Warum sich der Ewige Mosche am Berg Sinai nur von hinten zeigt
Der Abschnitt, den wir zu Chol haMoed Pessach lesen, begegnet uns innerhalb eines jüdischen Jahres gleich drei Mal. Zuerst als Bestandteil des Wochenabschnitts Ki Tissa, als Toraabschnitt für den Schabbat Chol haMoed Pessach und als Abschnitt für Chol haMoed Sukkot. Allerdings handelt in dem Text nur ein Vers direkt vom Pessachfest: »Das Fest der Mazzot sollst du beachten. Sieben Tage sollst du Mazzot essen ... zur Zeit des Frühlingsmonats …« (2. Buch Moses 34,18). Später, in Vers 25, werden Mazzot ein weiteres Mal erwähnt: »Du sollst nicht das Blut meines Schlachtopfers mit Gesäuertem opfern und das Schlachtopfer des Pessachfestes soll nicht über Nacht bleiben bis an den Morgen.«
Der Abschnitt setzt nach der Episode mit dem goldenen Kalb ein.

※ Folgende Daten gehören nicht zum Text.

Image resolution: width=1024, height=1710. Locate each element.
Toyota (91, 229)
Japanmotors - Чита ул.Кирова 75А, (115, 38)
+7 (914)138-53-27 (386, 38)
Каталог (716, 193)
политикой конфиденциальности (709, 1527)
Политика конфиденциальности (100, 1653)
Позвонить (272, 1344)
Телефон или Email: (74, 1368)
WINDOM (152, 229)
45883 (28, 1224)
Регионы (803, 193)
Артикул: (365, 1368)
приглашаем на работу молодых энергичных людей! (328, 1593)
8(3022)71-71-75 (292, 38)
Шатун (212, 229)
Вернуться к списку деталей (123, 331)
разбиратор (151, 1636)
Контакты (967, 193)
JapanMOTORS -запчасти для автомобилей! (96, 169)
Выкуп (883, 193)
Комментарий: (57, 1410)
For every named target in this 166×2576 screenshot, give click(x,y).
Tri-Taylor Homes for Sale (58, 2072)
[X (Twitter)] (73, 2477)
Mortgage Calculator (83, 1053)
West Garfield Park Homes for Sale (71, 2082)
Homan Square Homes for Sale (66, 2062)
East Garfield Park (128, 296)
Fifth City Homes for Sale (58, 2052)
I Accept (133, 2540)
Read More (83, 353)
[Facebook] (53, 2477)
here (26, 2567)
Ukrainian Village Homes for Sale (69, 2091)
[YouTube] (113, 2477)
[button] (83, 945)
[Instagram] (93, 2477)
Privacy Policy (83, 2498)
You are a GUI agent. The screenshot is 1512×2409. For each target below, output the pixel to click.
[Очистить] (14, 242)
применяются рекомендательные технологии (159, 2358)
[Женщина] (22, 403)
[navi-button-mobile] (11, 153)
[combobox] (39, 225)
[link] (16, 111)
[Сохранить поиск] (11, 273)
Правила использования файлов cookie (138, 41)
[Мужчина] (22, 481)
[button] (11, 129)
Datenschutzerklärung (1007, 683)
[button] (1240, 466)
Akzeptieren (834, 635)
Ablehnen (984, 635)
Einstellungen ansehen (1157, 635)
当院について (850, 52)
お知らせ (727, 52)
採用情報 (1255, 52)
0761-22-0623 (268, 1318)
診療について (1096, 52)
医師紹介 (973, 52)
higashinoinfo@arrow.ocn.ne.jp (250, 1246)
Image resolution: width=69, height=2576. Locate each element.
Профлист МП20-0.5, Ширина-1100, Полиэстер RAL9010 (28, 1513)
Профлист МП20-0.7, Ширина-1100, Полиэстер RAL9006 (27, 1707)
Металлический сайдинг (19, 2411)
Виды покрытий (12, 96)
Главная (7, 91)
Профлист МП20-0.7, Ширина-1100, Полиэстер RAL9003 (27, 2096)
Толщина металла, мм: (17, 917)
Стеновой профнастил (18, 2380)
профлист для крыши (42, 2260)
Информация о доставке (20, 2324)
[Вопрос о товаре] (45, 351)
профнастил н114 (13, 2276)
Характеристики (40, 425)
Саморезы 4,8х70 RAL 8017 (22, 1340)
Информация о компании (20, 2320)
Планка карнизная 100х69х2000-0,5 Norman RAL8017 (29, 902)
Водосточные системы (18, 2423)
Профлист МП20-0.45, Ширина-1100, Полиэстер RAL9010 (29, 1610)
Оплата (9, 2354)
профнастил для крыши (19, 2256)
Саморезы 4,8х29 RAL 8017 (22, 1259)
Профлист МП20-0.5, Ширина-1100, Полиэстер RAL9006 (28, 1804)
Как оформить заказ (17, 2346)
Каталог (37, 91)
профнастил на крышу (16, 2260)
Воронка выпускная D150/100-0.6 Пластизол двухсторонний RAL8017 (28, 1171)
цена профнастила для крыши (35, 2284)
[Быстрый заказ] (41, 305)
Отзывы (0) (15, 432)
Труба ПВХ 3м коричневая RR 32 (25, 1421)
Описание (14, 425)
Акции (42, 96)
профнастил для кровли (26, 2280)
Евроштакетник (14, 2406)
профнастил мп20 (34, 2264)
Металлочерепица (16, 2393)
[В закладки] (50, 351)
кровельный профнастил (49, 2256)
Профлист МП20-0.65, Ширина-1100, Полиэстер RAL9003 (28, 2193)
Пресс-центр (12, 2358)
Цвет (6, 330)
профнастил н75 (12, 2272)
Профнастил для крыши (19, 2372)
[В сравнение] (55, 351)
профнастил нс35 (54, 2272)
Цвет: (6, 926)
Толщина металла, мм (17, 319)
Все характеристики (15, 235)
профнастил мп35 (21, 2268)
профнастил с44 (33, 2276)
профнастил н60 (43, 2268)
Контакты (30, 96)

Mosche steigt ein zweites Mal auf den Berg und kehrt mit neuen Tafeln zurück. Im Anschluss daran folgt die Mizwa, sich keine Götzenbilder zu schaffen, und nun hören wir den Aufruf, das Pessachfest zu beachten.
Wenn wir diesen Toraabschnitt lesen, liegt der gefühlte Höhepunkt des Pessachfestes mittlerweile hinter uns, nämlich der Sederabend mit der eindrucksvollen Nacherzählung des Auszugs aus Ägypten und die Errettung der Kinder Israels durch G’tt.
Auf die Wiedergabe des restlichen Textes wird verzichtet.